I used to write more but I got carried away in the tide of the mainstream.  Still fighting for those quiet cool tunnels of pooled water underneath the fury of the media and angerthot monstrosities. Respect if you lasted past that sentence.



Stay creative, ppl.


----------



## TuesdayEve (Jan 8, 2019)

Hello Copression,
Even here in the WF it can be daunting as there’s alot
to see, many  pockets and portholes filled with fun,
knowledge and inspiration. Take your time and feel free
to ask questions but also please read the rules. There’s 
a 10 post requisite before adding your own work. This 
can be bypassed by becoming a Friend ofWF. Either way
your journey has begun....have fun.


----------



## Gumby (Jan 8, 2019)

Copression said:


> I used to write more but I got carried away in the tide of the mainstream.  Still fighting for those quiet cool tunnels of pooled water underneath the fury of the media and angerthot monstrosities. Respect if you lasted past that sentence.
> 
> 
> 
> Stay creative, ppl.



I like to think that we have that small cafe feel, you spoke of, so welcome to WF!

(by the way, you don't by any chance make commercials, do you?)


----------



## iinadia (Jan 19, 2019)

I can relate to the way it used to be.


----------



## Guard Dog (Jan 20, 2019)

Hell, I _AM_ the way it used to be... 8-[

( Can you say 'fossil'? )

The first forum I ever joined was one of the old, threaded, tree-like deals on a black and blue marble background...

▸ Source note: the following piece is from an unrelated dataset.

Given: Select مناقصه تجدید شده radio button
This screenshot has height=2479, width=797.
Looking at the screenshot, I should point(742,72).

...and then a year or two later, vBulletin came along.



G.D.


----------



## PiP (Jan 20, 2019)

Hey, Compression. I think you are going to fit in just fine. We are a supportive community so please don't be shy


----------



## SueC (Jan 30, 2019)

Good to see you here Copression. I'm sure you will fit right in - we are a fun group, who know a thing or two about the written word. What type of writing do you indulge in? We have so many platforms - so glad you have joined us!


----------



## Tim (Jan 31, 2019)

I remember when there were no hackers and computers were really big.


----------



## Myk3y (Jan 31, 2019)

Guard Dog said:


> Hell, I _AM_ the way it used to be... 8-[
> 
> ( Can you say 'fossil'? )
> 
> ...



Whippersnapper.

I remember waiting for someone to timeout so my autodialler on the acoustic coupler would get something other than a busy tone.

300 baud, no ASCII!


----------



## Myk3y (Jan 31, 2019)

Tim said:


> I remember when there were no hackers and computers were really big.

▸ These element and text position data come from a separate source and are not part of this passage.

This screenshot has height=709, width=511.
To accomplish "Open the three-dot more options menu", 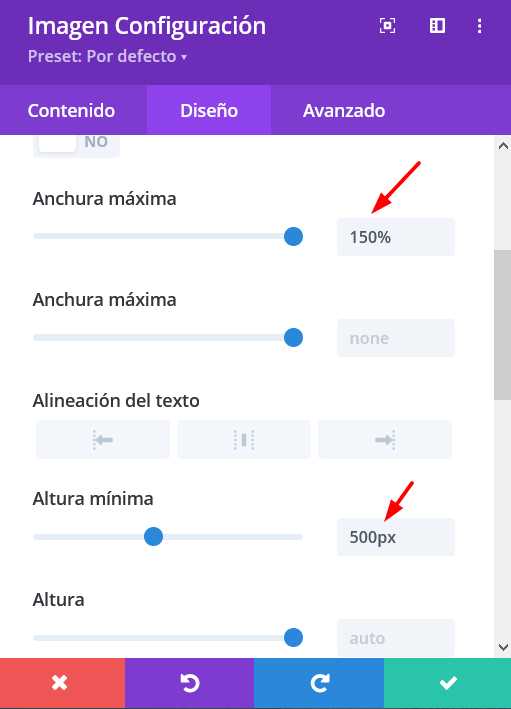I will click(479, 26).
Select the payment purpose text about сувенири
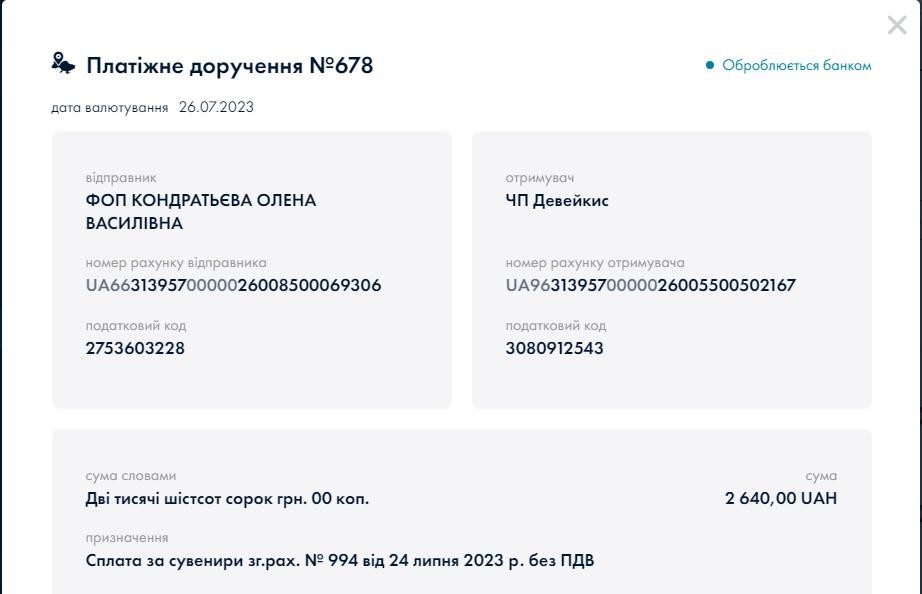The width and height of the screenshot is (922, 594). tap(340, 560)
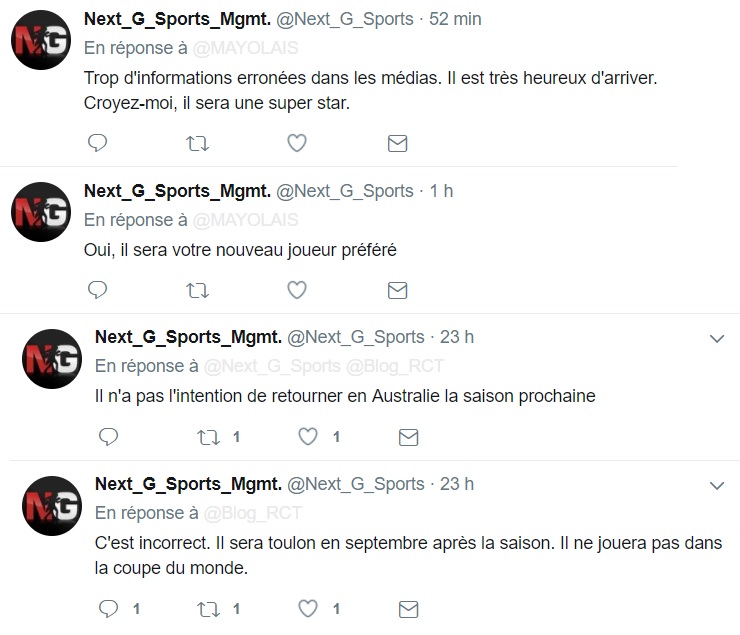Screen dimensions: 740x635
Task: Like the 'nouveau joueur préféré' tweet
Action: [x=297, y=290]
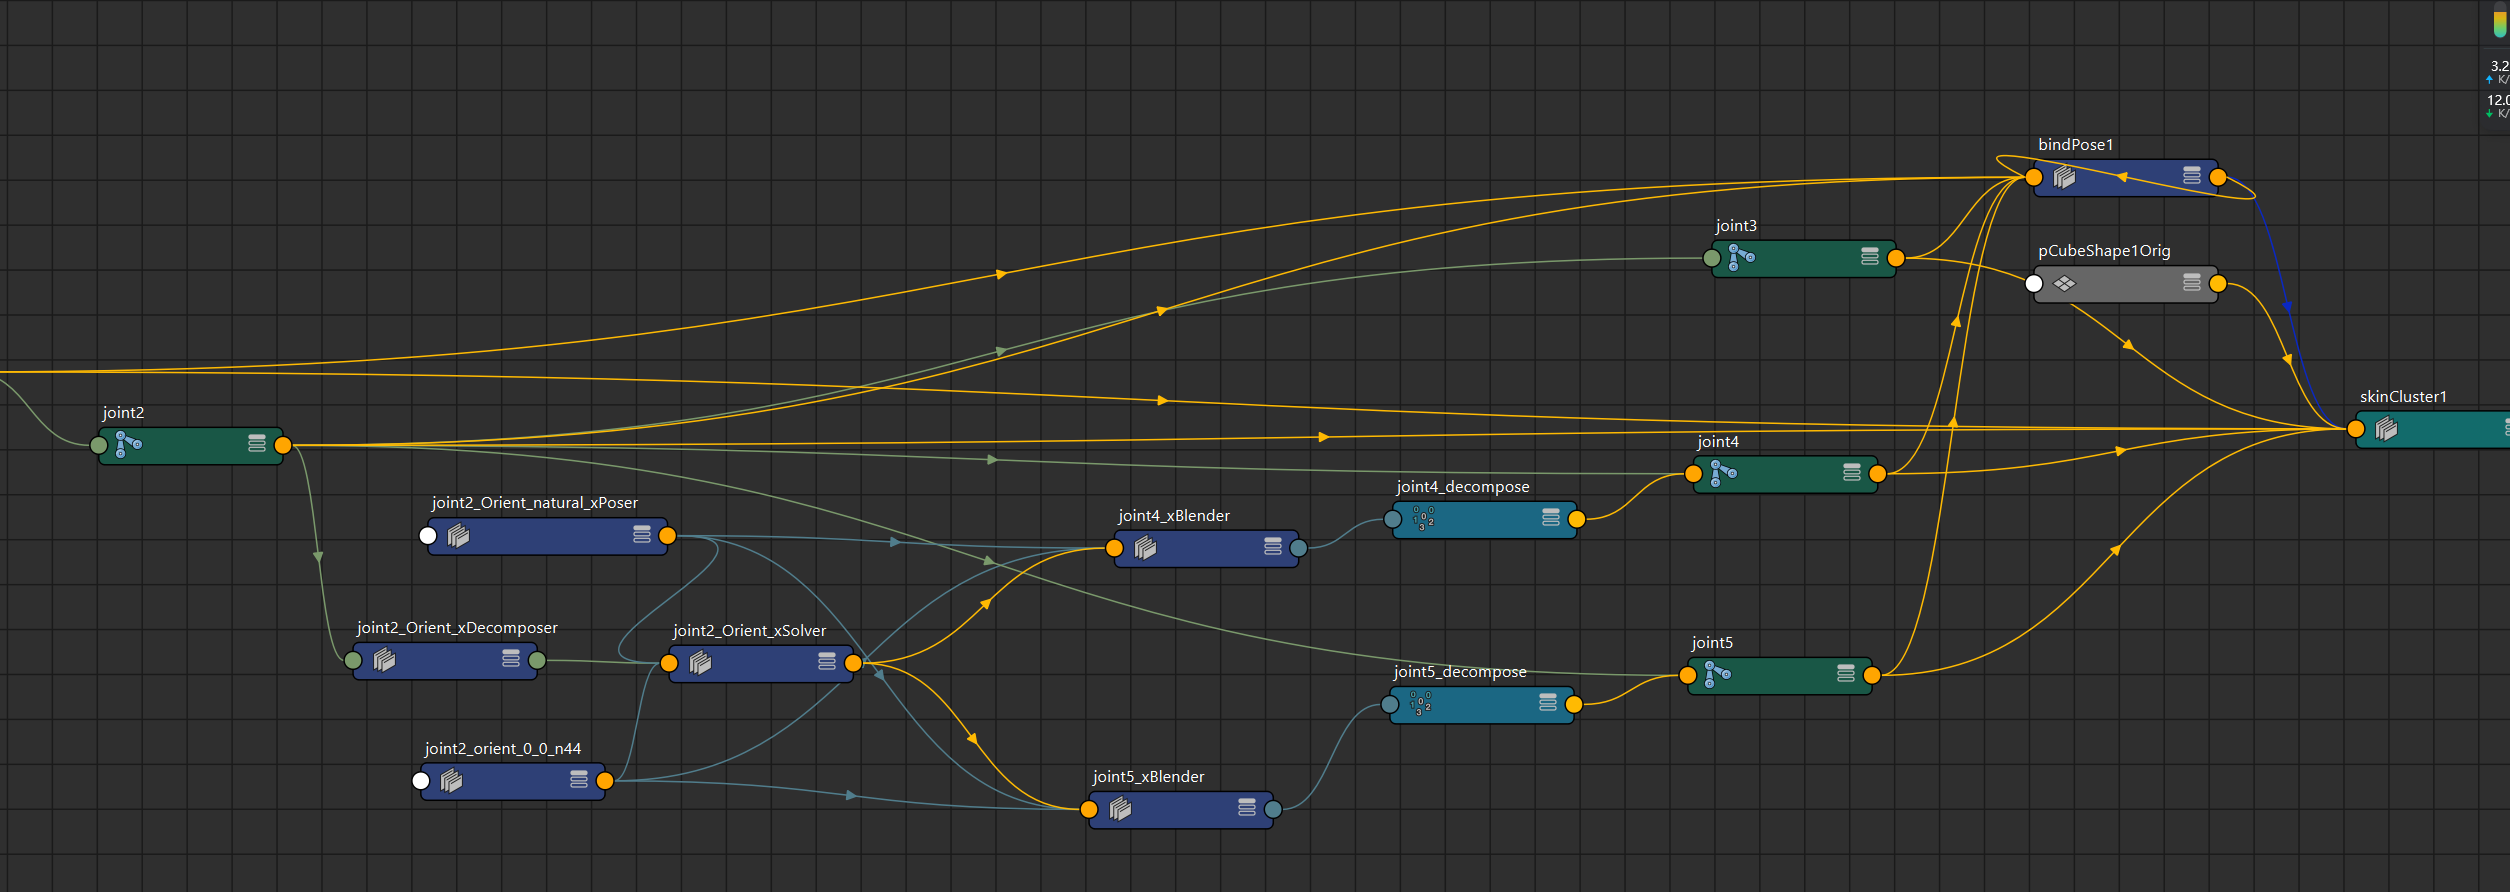Click the skinCluster1 node icon

click(x=2386, y=429)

There were hackers... we just didn’t advertise the fact.

I remember when ‘hacker’ meant something other than nefarious computer pursuits... it was what you got paid to do to keep things running.


----------



## Anita M Shaw (Jan 31, 2019)

Hello Copression! Welcome to our writerly home!

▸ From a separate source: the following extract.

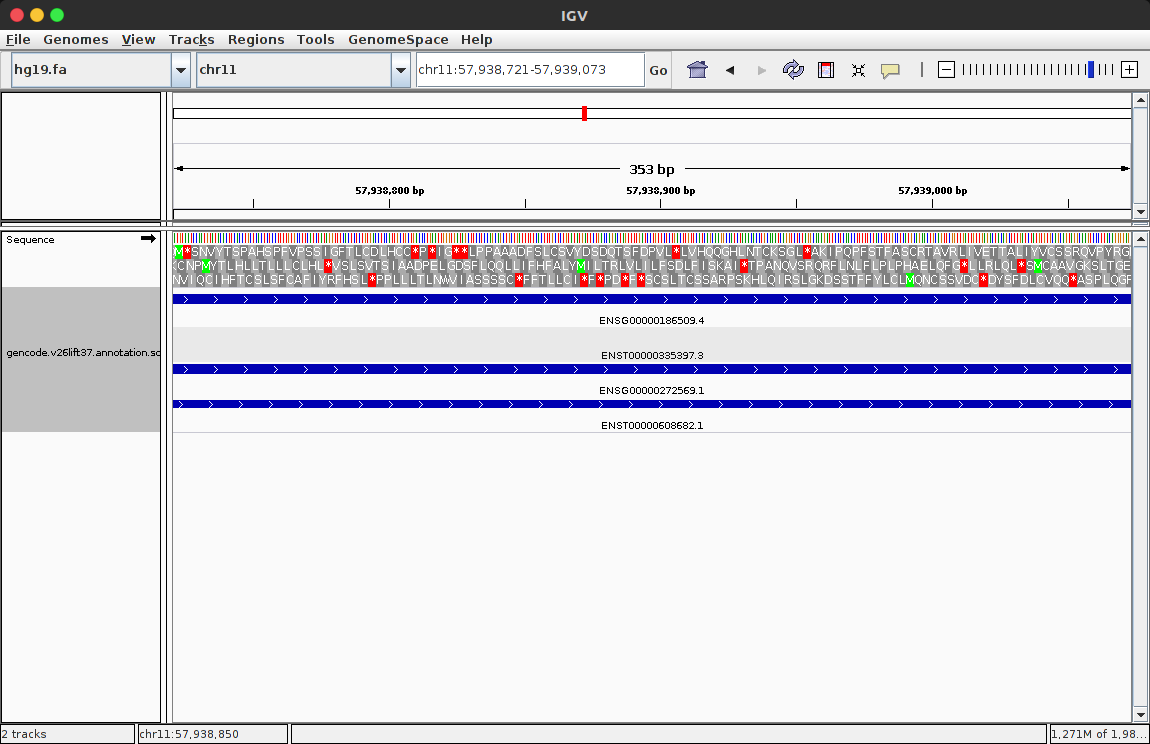This screenshot has width=1150, height=744.
Task: Go back with the left arrow
Action: (x=730, y=70)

I, too, recall the days of hoping my dialup would actually connect and stay connected for the time I needed it. I had no hard drive on that big PC at first. Now I have a whole TB of space on a 15" Asus that is quickly dwindling, and my internet connection is rarely off. Although for the past few months it has been since my laptop crashed and I couldn't get it fixed until a bit ago. I was lost without my connections!

It's a wonder I remember I have a family . . . or that they remember me!


----------



## Tim (Feb 1, 2019)

You've burst my bubble. I thought it was the age of innocence.


----------



## Tim (Feb 1, 2019)

Myk3y said:


> There were hackers... we just didn’t advertise the fact.
> 
> I remember when ‘hacker’ meant something other than nefarious computer pursuits... it was what you got paid to do to keep things running.



Whoops, my bad. I can't even do this properly and I'm writing a novel. LOL


----------